AIM OF THE TASK :: Only one stretch of the data below is wanted: the lines from the one with "Given: Change the Dot navigation setting" through the one with "You are a GUI", repeated exactly.
(INFORMATION begins)
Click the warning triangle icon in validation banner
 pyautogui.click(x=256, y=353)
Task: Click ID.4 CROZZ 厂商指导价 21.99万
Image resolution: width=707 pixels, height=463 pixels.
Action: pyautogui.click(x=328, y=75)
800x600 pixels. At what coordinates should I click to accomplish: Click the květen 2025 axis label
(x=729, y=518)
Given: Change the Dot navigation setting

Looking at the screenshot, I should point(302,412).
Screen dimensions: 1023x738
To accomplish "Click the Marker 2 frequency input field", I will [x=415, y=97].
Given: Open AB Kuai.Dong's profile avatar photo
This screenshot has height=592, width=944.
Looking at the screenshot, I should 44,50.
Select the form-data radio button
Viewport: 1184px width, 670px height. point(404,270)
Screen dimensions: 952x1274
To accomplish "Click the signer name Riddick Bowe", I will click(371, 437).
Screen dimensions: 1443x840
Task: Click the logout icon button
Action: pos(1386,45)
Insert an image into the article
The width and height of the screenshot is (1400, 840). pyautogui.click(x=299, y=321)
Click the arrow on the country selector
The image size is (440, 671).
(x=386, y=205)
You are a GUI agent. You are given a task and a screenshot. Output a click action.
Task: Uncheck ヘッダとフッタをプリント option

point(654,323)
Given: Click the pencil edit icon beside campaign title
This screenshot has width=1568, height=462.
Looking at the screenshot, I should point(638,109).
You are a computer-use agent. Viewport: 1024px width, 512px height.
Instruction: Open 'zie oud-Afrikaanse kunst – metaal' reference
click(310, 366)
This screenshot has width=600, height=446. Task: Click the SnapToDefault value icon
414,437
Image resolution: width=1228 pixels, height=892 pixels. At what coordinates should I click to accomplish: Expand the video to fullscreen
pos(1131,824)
(INFORMATION ends)
RESPONSE TO THE EXERCISE ::
Given: Change the Dot navigation setting

Looking at the screenshot, I should point(302,412).
Screen dimensions: 1023x738
To accomplish "Click the Marker 2 frequency input field", I will [x=415, y=97].
Given: Open AB Kuai.Dong's profile avatar photo
This screenshot has height=592, width=944.
Looking at the screenshot, I should 44,50.
Select the form-data radio button
Viewport: 1184px width, 670px height. point(404,270)
Screen dimensions: 952x1274
To accomplish "Click the signer name Riddick Bowe", I will click(371, 437).
Screen dimensions: 1443x840
Task: Click the logout icon button
Action: pos(1386,45)
Insert an image into the article
The width and height of the screenshot is (1400, 840). pyautogui.click(x=299, y=321)
Click the arrow on the country selector
The image size is (440, 671).
(x=386, y=205)
You are a GUI agent. You are given a task and a screenshot. Output a click action.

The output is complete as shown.